二限目から授業だったのだが、家に居ても相も変わらずもやもやとするだけだったので、早めに学校に行くことにした。学校には『KATID』の部屋もある。そこに何があるかといえば何もないのだが、それでも新たな発想はあるかもしれないという空気はある、と妄想にも近い幻想を抱きながら僕は向かう。
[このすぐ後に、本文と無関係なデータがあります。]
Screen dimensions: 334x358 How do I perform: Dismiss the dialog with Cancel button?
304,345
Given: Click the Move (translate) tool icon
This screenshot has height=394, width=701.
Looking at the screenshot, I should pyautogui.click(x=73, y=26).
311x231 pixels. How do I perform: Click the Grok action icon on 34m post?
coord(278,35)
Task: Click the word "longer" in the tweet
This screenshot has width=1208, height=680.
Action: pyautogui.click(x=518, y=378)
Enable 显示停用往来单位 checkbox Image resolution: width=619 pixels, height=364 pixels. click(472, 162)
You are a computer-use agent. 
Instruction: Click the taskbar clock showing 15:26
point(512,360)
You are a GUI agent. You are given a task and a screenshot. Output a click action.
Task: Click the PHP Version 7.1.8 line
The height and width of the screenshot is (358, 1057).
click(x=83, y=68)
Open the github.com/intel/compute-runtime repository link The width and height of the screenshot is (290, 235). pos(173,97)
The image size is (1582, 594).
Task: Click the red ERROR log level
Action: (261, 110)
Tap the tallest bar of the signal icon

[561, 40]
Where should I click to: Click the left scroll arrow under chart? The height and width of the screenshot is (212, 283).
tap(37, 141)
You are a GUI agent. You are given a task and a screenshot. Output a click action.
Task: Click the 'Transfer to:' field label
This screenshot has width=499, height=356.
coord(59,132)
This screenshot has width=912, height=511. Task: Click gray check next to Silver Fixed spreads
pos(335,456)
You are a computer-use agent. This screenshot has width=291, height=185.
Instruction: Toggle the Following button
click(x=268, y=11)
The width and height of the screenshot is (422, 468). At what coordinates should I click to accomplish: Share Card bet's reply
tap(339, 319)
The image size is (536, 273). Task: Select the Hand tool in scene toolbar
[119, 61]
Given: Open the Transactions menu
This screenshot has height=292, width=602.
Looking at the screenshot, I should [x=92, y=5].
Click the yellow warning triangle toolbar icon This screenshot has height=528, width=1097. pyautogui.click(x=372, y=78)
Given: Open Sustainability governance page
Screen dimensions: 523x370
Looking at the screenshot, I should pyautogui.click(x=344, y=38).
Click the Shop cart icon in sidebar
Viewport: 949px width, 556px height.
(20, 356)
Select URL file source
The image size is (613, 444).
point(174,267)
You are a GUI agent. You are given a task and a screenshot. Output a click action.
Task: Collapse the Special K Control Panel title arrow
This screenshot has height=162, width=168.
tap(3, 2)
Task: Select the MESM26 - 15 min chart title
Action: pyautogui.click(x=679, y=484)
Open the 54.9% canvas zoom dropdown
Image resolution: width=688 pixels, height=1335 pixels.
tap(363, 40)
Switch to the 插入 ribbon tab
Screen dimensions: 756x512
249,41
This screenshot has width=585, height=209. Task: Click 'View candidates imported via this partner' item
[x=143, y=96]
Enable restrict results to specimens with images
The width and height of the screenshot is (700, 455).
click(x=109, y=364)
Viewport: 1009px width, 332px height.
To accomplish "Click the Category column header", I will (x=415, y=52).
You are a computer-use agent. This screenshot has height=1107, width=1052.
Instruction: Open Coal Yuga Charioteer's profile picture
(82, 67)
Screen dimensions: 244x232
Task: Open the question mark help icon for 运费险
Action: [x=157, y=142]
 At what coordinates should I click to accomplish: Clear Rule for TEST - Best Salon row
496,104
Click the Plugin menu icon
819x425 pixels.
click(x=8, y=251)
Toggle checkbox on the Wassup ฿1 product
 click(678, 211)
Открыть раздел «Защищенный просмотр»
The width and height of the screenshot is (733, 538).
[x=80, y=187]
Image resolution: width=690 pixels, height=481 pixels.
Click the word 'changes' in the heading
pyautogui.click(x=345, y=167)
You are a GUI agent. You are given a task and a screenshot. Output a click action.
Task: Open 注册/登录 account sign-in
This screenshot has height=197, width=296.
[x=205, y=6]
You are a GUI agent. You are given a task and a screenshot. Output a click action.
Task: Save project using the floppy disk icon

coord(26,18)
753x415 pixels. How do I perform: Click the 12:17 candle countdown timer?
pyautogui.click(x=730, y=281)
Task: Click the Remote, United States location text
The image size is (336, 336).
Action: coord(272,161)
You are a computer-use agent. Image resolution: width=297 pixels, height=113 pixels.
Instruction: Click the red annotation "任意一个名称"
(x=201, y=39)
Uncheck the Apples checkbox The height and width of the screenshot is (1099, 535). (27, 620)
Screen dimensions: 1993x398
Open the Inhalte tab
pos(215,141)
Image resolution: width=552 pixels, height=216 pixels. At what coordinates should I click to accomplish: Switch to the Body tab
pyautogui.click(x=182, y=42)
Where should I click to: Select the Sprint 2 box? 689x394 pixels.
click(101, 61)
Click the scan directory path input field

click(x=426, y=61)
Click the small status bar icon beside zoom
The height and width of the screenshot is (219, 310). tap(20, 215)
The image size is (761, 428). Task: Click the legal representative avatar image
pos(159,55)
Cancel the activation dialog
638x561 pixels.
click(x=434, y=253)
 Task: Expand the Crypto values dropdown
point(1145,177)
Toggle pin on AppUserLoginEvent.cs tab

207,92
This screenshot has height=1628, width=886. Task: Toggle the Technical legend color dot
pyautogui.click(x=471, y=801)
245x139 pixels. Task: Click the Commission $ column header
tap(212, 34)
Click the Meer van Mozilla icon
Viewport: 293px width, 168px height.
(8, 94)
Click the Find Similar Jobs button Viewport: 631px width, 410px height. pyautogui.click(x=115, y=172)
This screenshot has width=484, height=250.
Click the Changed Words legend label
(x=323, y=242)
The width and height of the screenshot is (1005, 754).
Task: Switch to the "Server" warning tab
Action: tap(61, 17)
大学の最寄り駅に着き、大学行きのバスへ乗ろうとした所で、後ろから肩を叩かれた。
美玖だった。
「あれ? 今日の授業は二限目からじゃないんたっけ?」
「そうだけど、なんかもやもやしてさ。部室に行けば何かひらめくかな、って思って」
「部じゃないけどな。ま、あたしと同じ理由ってことか」
美玖もどうやら自室で頭を悩ませていても仕様がないと思ったようだ。名探偵の思考と被ったなんて嬉しく思う場面ではないけれど、同じ考えを持つ人間がいて少しほっとしたような、変な感じになった。
「……なあ、あれからなんかあったか?」
バスを降りてサークル塔に向かう間に、美玖が訊いてくる。
警察からの連絡は以前の事件の流れから、基本僕に来ることになっている。
「いいや。来ていたら全部美玖にも伝えているよ。あれから新しい情報は無し」
「そっか……あの目戸の事件の方も?」
「うん。あっちも」
死亡推定時刻とか他の人のアリバイとか色々情報はあるのだろうが、そちらも連絡はない。
「部屋に着いたらまず訊くとこからしてみる?」
「その方がいいかもね」
美玖が頷いたところで『KATID』の看板がある部屋の前に辿り着く。
「まずは情報の整理から行うわよ。そこから徹底的に考える。これが今できること」
鍵を取り出して部屋に差し込み、捻る。
「……あれ?」
「どうした?」
「変ね……もう開いている……」
「開いている?」
この部屋の鍵は、大学にマスター鍵があるかもしれないが、それを除外すると今は美玖と僕、そして韋宇の三人しか持っていない。
「鍵を閉め忘れた、ってことはないわよね?」
「今までそんなことはないから、その可能性は低いと思うけど」
「だったら……」
その鍵が開いているということは――
期待を込めていたのだろう、美玖が勢いよく扉を開ける。
「……っ!」
僕も美玖も、言葉を失った。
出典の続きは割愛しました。